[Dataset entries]
Start of Block

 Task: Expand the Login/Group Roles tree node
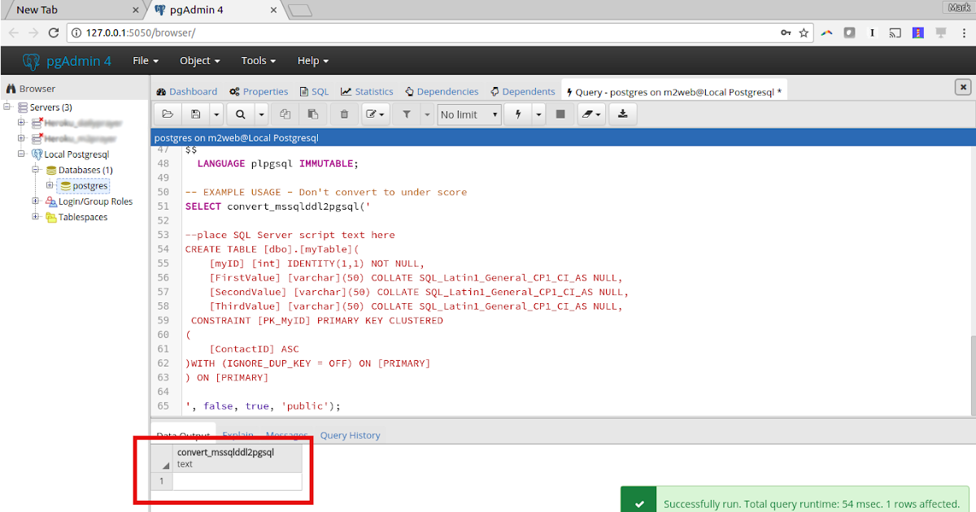(x=35, y=202)
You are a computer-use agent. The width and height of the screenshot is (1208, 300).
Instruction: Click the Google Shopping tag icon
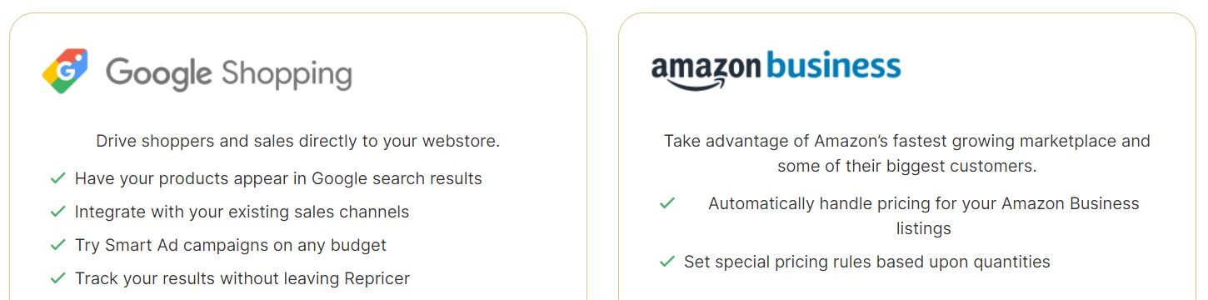[x=65, y=71]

End of Block

> _REQUIRED WORK_
Could you transcribe exactly the lines from the one with "Instruction: Click the" through the end of the data, both ends included, and nothing else, skipping the pictures?

> _SOLUTION FOR THIS TASK_
Instruction: Click the Google Shopping tag icon
[x=65, y=71]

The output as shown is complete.